Passage shown
++++++++++
Smash Talks: Cap Dat

Ashera is a Marriage and Family Therapist with an extensive background in sexual health education. You can ask her stuff anonymously and she won’t get weirded out. Seriously, try her. Send your questioning queries to [email protected].

Dear Smashera,

I have to stop using hormonal birth control for health reasons, but my boyfriend and I have never really used condoms so I don’t know where to start.  What can I do?


Dear Unprotected,

If you’re adverse to using condoms, you could consider getting a Paragard IUD. It’s copper only and has no hormones. A doctor inserts it into your cervix and you’re protected from pregnancy for up to twelve years. They’re super effective (99%!!!), although they can have some side effects, namely Niagara Falls-like periods, especially for the first few months. This doesn’t happen to everybody, but it does happen. If you go the IUD route, it’s important to monitor it. It’s uncommon, but IUDs can migrate into the uterine wall and do some serious damage. A gynecologist can explain all the ins and outs of having an IUD and what to watch out for.
++++++++++
Extracted entries
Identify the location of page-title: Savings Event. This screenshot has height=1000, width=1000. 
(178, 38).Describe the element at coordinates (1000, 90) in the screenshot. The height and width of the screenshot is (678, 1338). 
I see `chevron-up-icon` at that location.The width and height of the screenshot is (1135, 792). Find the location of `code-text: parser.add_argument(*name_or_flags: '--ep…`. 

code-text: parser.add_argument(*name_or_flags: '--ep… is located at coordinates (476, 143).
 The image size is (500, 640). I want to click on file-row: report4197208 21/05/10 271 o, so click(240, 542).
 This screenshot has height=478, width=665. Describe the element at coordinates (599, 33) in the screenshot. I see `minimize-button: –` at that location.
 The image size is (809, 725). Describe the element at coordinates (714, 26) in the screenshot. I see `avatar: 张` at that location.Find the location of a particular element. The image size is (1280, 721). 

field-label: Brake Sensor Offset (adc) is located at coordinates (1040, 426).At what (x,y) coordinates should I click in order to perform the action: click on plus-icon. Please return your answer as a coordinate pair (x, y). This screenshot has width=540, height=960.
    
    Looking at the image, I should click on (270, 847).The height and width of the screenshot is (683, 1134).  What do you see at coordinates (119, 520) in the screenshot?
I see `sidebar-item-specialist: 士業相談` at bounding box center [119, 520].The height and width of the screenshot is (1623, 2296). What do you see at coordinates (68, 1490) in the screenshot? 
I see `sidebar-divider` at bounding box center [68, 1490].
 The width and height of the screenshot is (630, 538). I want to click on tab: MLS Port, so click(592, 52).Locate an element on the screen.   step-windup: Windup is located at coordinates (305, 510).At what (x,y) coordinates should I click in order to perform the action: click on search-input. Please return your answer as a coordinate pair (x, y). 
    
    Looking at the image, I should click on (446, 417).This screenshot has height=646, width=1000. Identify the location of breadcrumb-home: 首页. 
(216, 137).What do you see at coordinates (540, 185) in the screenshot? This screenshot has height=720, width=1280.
++++++++++
Parts of the exercise
**A.** Answer these questions from the Smash Talks column:
(i) In what field does Ashera have an extensive background, apart from being a Marriage and Family Therapist?
(ii) What is the Paragard IUD made of?
(iii) For up to how many years does the Paragard IUD protect against pregnancy?
**B.** Extract everything in the Smash Talks column from "I have to stop" down to "watch out for.", keeping the wording unchanged.
None of the items above are needed for the work on the column.

Answers provided
**A.**
(i) Sexual health education
(ii) Copper only, with no hormones
(iii) Twelve years

**B.**
I have to stop using hormonal birth control for health reasons, but my boyfriend and I have never really used condoms so I don’t know where to start.  What can I do?


Dear Unprotected,

If you’re adverse to using condoms, you could consider getting a Paragard IUD. It’s copper only and has no hormones. A doctor inserts it into your cervix and you’re protected from pregnancy for up to twelve years. They’re super effective (99%!!!), although they can have some side effects, namely Niagara Falls-like periods, especially for the first few months. This doesn’t happen to everybody, but it does happen. If you go the IUD route, it’s important to monitor it. It’s uncommon, but IUDs can migrate into the uterine wall and do some serious damage. A gynecologist can explain all the ins and outs of having an IUD and what to watch out for.